Input rows
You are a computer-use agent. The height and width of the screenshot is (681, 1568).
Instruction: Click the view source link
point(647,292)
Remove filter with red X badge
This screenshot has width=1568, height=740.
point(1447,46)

What is expected
Retype the whole listing above line for line, changing nothing.

Result of this exercise
You are a computer-use agent. The height and width of the screenshot is (681, 1568).
Instruction: Click the view source link
point(647,292)
Remove filter with red X badge
This screenshot has width=1568, height=740.
point(1447,46)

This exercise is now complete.